Theorem: \(\probEulerianCycle \in \P\)

Proof:

  • Euler: an undirected graph \(G\) has an Eulerian cycle if and only if every node has an even degree, and all edges belong to a single connected component.

    from typing import TypeVar
Node = TypeVar('Node')
type Graph[Node] = tuple[list[Node], list[tuple[Node, Node]]]

def eulerian_cycle(G: Graph[Node]) -> bool:
    V, E = G
    V_pos = [] # nodes with positive degree
    for u in V:
        deg = degree(u, E)
        if deg % 2 == 1: return False
        if deg > 0: V_pos.append(u)
    G_pos = (V_pos, E)
    return connected(G_pos)
    def degree(node: Node, E: list[tuple[Node, Node]]) -> int:
    return sum(1 for (u, v) in E if u==node)
  • degree takes time \(O(m)\).
  • for loop executes \(n\) iterations, calling degree once each time (other two lines are \(O(1)\)): \(O(nm)\) total.
  • connected takes polynomial time (previous slides).
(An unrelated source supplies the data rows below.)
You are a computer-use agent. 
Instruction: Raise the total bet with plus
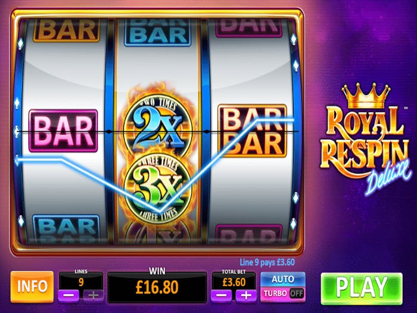246,296
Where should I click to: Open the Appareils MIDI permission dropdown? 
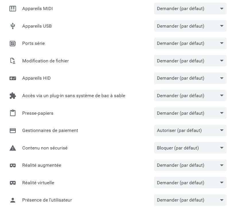[x=190, y=9]
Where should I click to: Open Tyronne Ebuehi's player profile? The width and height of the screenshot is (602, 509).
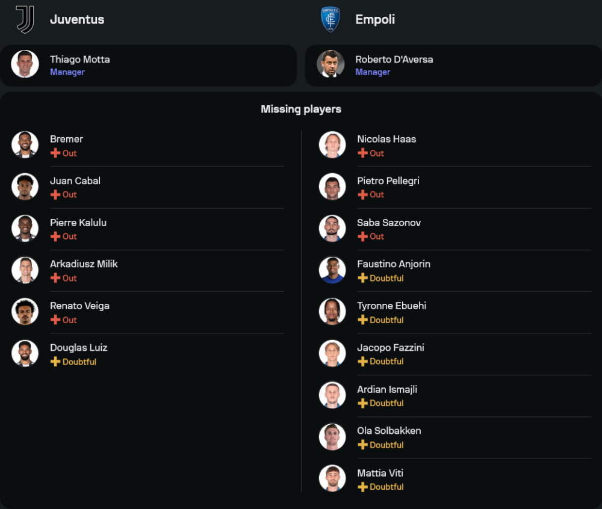455,312
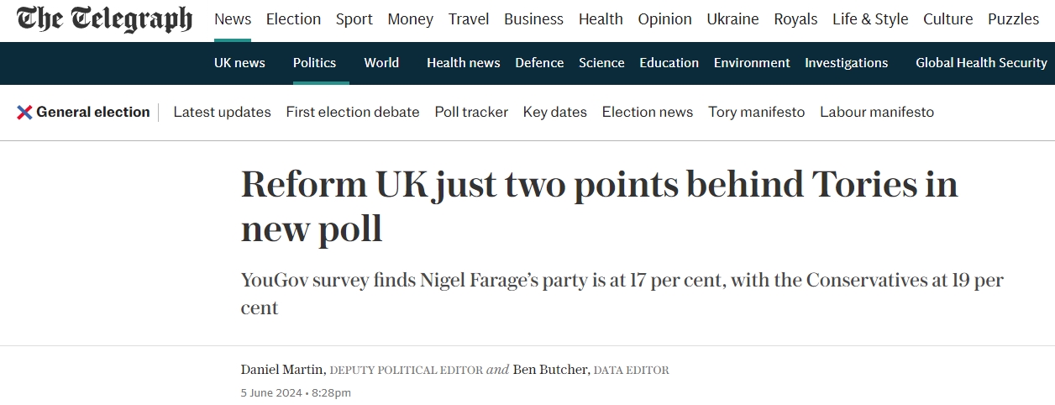Go to the Sport section
1055x405 pixels.
click(354, 18)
The complexity class \(\NP\): Problems with efficiently verifiable solutions

  • So far we’ve seen problems that can be solved (decided) efficiently (in polynomial time).

  • Next we’ll look at problems that we do not know how to solve efficiently, but we can efficiently verify a potential solution.
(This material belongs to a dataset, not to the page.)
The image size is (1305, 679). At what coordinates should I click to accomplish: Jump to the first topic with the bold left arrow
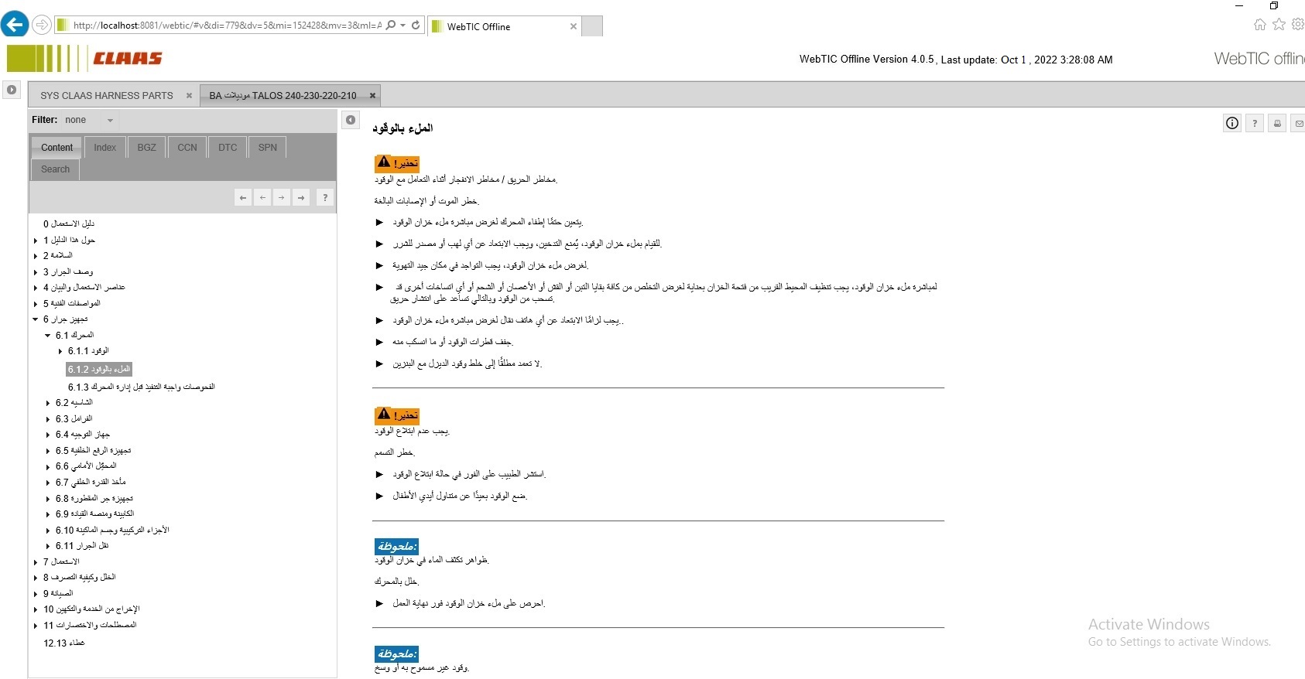pyautogui.click(x=243, y=197)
  • These belong to the complexity class NP (“nondeterministic polynomial time”).

    \(\NP\): solvable in polynomial time by a nondeterministic Turing machine

  • We’ll use a more natural characterization using polynomial-time verifiers.

  • Let’s see some examples!

\(\probHamPath\)

Given directed graph \(G\): does it have a Hamiltonian path? (visiting each node exactly once)
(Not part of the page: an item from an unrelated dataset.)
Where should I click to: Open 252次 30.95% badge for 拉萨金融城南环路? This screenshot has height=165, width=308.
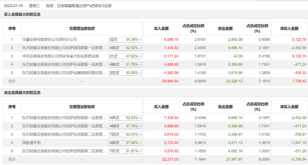pos(125,73)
\[\probHamPath = \setbuild{\encoding{G}}{ G \text{ is a directed graph with a Hamiltonian path }}\]

  • Is \(\probHamPath \in \P\)? We don’t know of any polynomial-time algorithm for it!

  • However, we can efficiently verify a “potential solution” that is given to us: \[ \verifier{\probHamPath} = \setbuild{\encoding{G, p}}{ G \text{ is a directed graph with the Hamiltonian path } p } \]

    from typing import TypeVar
from collections.abc import Hashable
Node = TypeVar('Node', bound=Hashable) # needed to put nodes in set
type Graph[Node] = tuple[list[Node], list[tuple[Node, Node]]]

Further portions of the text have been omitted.